Comment: This bulletin contains three (3) Palo Alto security advisories.

- --------------------------BEGIN INCLUDED TEXT--------------------

Palo Alto Networks Security Advisories / CVE-2020-1987

CVE-2020-1987 GlobalProtect Agent: VPN cookie local information disclosure


Severity 2.8 . LOW
Attack Vector LOCAL
Attack Complexity LOW
Privileges Required LOW
User Interaction REQUIRED
Scope UNCHANGED
Confidentiality Impact LOW
Integrity Impact NONE
Availability Impact NONE
NVD JSON     
Published: 2020-04-08
Updated: 2020-04-08
Ref#: GPC-9393

Description

An information exposure vulnerability in the logging component of Palo Alto
Networks GlobalProtect Agent allows a local authenticated user to read VPN
cookie information when the troubleshooting logging level is set to "Dump".

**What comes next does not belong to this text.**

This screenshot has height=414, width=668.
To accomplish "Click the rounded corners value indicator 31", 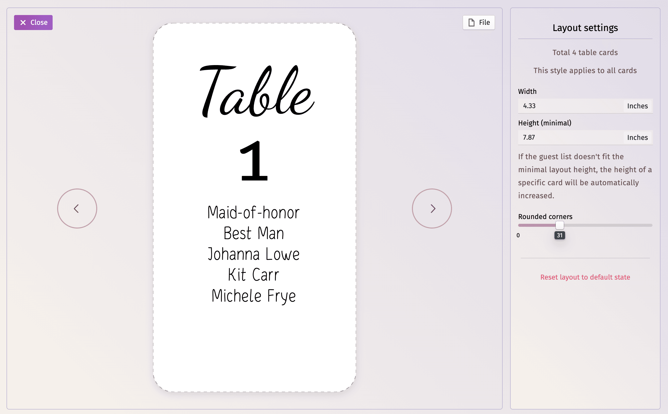I will (559, 235).
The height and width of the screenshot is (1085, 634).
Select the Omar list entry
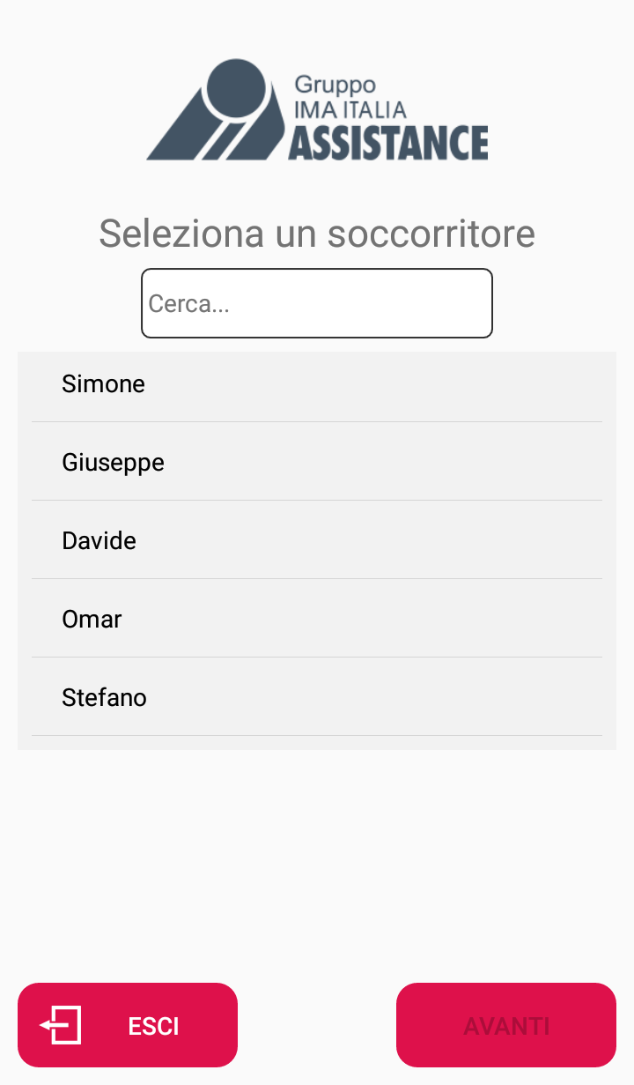point(92,620)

This issue affects Palo Alto Networks GlobalProtect Agent 5.0 versions prior to
5.0.9; 5.1 versions prior to 5.1.1.

Product Status

GlobalProtect Agent

Versions Affected Unaffected
5.0      < 5.0.9  >= 5.0.9
5.1      < 5.1.1  >= 5.1.1

Severity: LOW

CVSSv3.1 Base Score: 2.8 (CVSS:3.1/AV:L/AC:L/PR:L/UI:R/S:U/C:L/I:N/A:N)

Solution

This issue is fixed in GlobalProtect Agent 5.0.9, GlobalProtect Agent 5.1.1 and
all later versions.

Workarounds and Mitigations

Acknowledgements

Palo Alto Networks thanks Ahmet Hrnjadovic for discovering and reporting this
issue.

Timeline

2020-04-08 Initial publication
Terms of usePrivacyProduct Security Assurance and Vulnerability Disclosure
Policy Report vulnerabilitiesManage subscriptions
(C) 2020 Palo Alto Networks, Inc. All rights reserved.

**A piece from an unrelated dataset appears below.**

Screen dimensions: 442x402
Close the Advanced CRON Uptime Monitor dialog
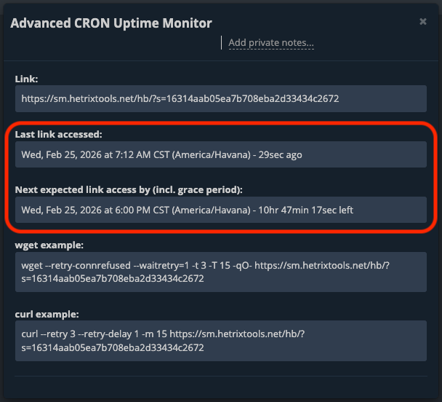coord(423,22)
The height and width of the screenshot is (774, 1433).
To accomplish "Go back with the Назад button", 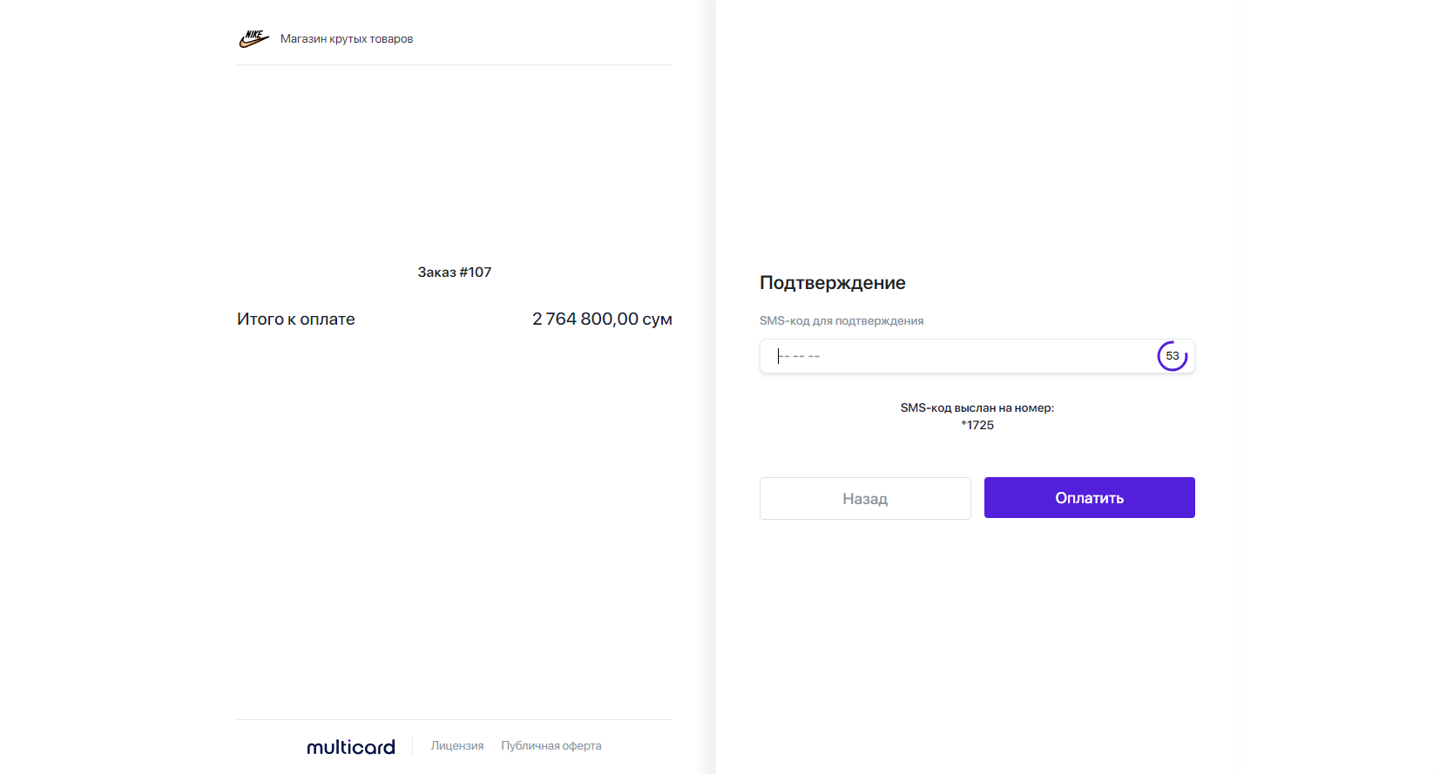I will pyautogui.click(x=864, y=498).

- --------------------------------------------------------------------------------

Palo Alto Networks Security Advisories / CVE-2020-1988

CVE-2020-1988 GlobalProtect Agent: Local privilege escalation due to an
unquoted search path vulnerability


Severity 4.2 . MEDIUM
Attack Vector LOCAL
Attack Complexity LOW
Privileges Required HIGH
User Interaction NONE
Scope UNCHANGED
Confidentiality Impact LOW
Integrity Impact LOW
Availability Impact LOW
NVD JSON     
Published: 2020-04-08
Updated: 2020-04-08
Ref#: GPC-9320

Description

An unquoted search path vulnerability in the Windows release of GlobalProtect
Agent allows an authenticated local user with file creation privileges on the
root of the OS disk (C:\) or to Program Files directory to gain system
privileges.

This issue affects Palo Alto Networks GlobalProtect Agent 5.0 versions before
5.0.5; 4.1 versions before 4.1.13 on Windows;

Product Status

GlobalProtect Agent

Versions      Affected            Unaffected
5.0      < 5.0.5 on Windows  >= 5.0.5 on Windows
4.1      < 4.1.13 on Windows >= 4.1.13 on Windows

Required Configuration

This issue only affects Windows systems where local users are configured with
file creation privileges to the root of the OS disk (C:\) or 'Program Files'
directory.

Severity: MEDIUM

CVSSv3.1 Base Score: 4.2 (CVSS:3.1/AV:L/AC:L/PR:H/UI:N/S:U/C:L/I:L/A:L)

Solution

This issue is fixed in GlobalProtect Agent 5.0.5, GlobalProtect Agent 4.1.13
and all later versions.

Workarounds and Mitigations

Do not grant file creation privileges on the root of the OS disk (C:\) or
'Program Files' directory to unprivileged users.

Acknowledgements

Palo Alto Networks thanks Ratnesh Pandey of Bromium and Matthew Batten for
discovering and reporting this issue.

Timeline

2020-04-08 Initial publication
Terms of usePrivacyProduct Security Assurance and Vulnerability Disclosure
Policy Report vulnerabilitiesManage subscriptions
(C) 2020 Palo Alto Networks, Inc. All rights reserved.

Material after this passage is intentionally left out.